Penurunan harga tersebut sejalan dengan masuknya masa panen dan normalisasi permintaan pasca Hari Natal dan Tahun Baru.
“Deflasi Januari 2026 di Jawa Tengah terutama dipengaruhi oleh kelompok Makanan, Minuman, dan Tembakau dengan andil -0,51 persen,” jelas Noor, Senin 9 Februari 2026.
Meski demikian, deflasi lebih dalam tertahan oleh kenaikan harga emas perhiasan, bawang putih, sepeda motor, mobil, dan beras. Inflasi pada kelompok Perawatan Pribadi dan Jasa Lainnya tercatat sebesar 0,16 persen (mtm), didorong oleh harga emas dunia yang mencapai rekor tertinggi akibat ketegangan geopolitik global dan ekspektasi pemangkasan suku bunga The Fed.
Secara tahunan, inflasi Jawa Tengah pada Januari 2026 tercatat 2,83 persen (year-on-year/yoy), masih dalam rentang sasaran 2,5±1 persen dan lebih rendah dibandingkan inflasi nasional sebesar 3,55 persen (yoy).

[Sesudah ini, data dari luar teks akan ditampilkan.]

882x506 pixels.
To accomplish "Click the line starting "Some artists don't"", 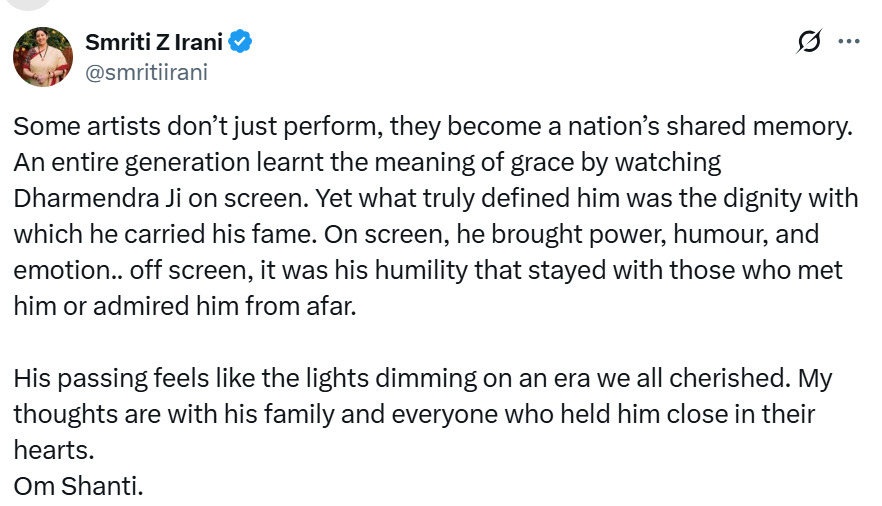I will coord(200,127).
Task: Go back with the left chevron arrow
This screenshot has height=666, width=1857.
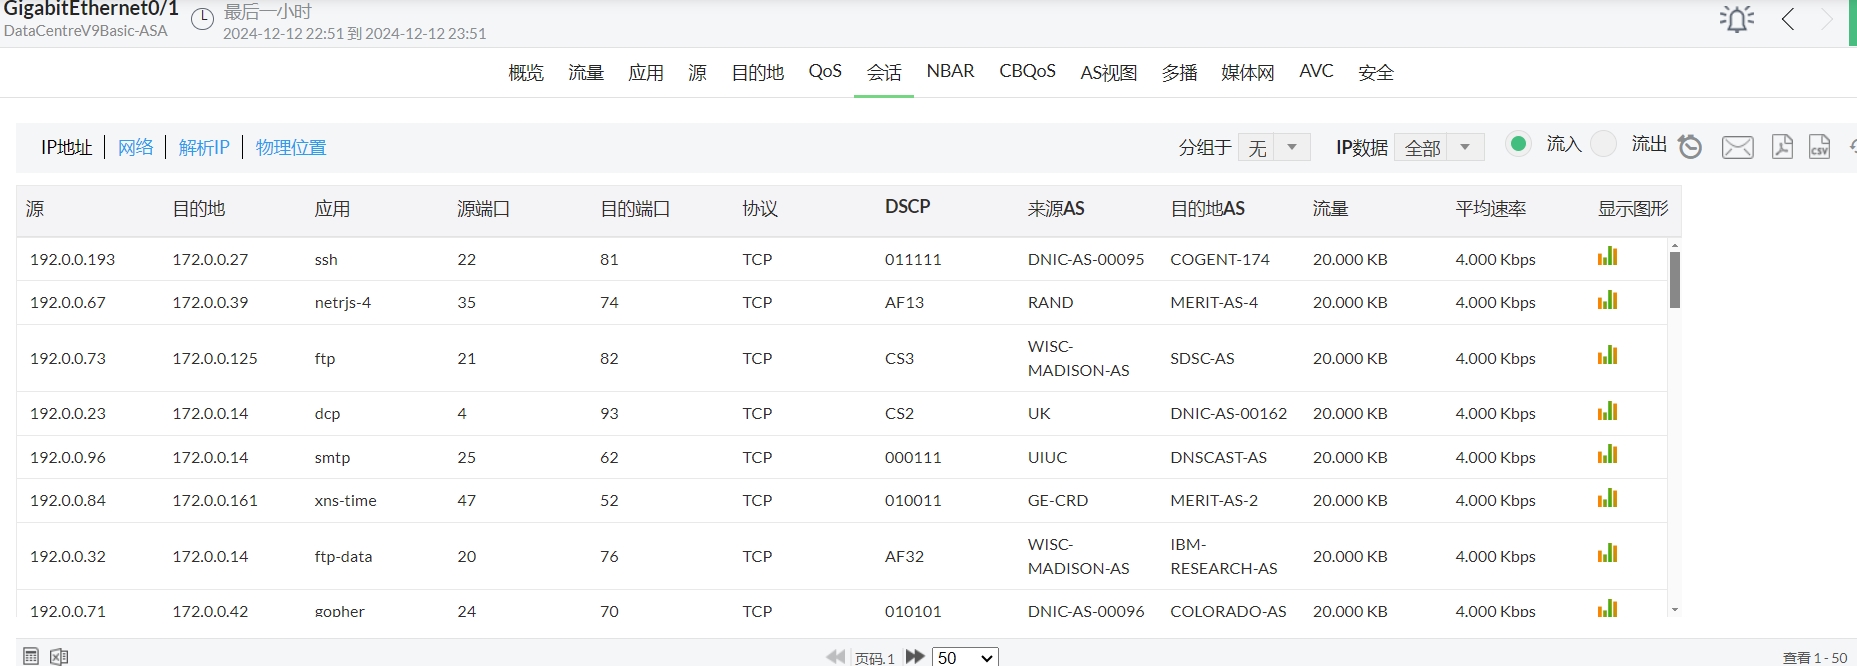Action: (x=1788, y=19)
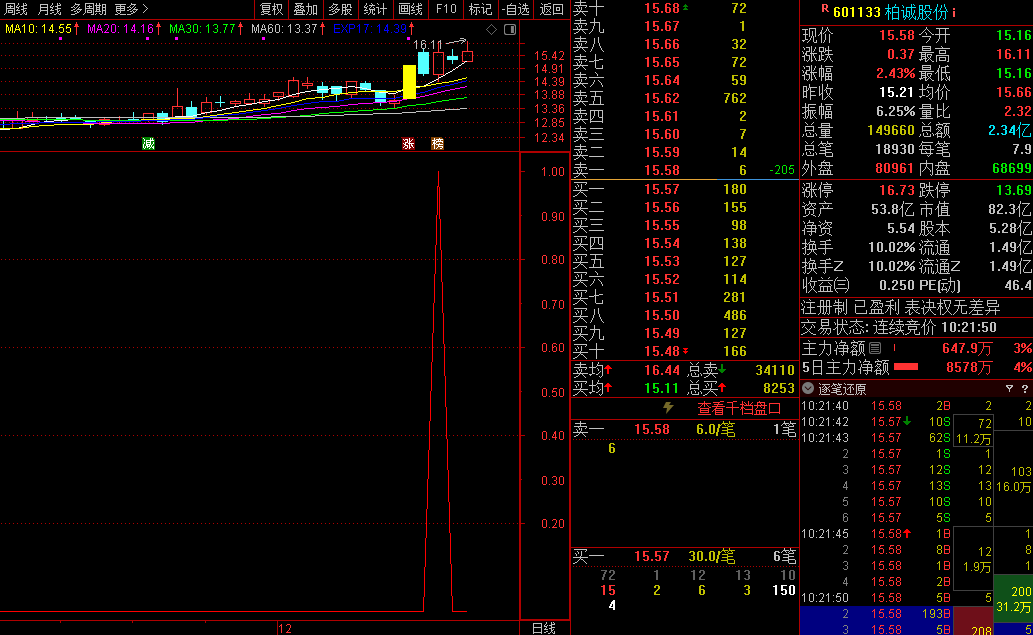Open the 查看千档盘口 link
The image size is (1033, 635).
point(738,409)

Seluruh kota IHK di Jawa Tengah mengalami deflasi. Berikut ini detailnya:
- Wonogiri: -0,52 persen (mtm)
- Wonosobo: -0,51 persen (mtm)
- Cilacap: -0,42 persen (mtm)
- Surakarta: -0,38 persen (mtm)
- Purwokerto: -0,36 persen (mtm)
- Rembang: -0,29 persen (mtm)
- Kudus: -0,26 persen (mtm)
- Semarang: -0,25 persen (mtm)
- Tegal: -0,24 persen (mtm)
Bank Indonesia bersama Forum TPID Provinsi Jawa Tengah dan TPID Kota/Kabupaten akan terus memperkuat koordinasi untuk menjaga inflasi tetap dalam sasaran.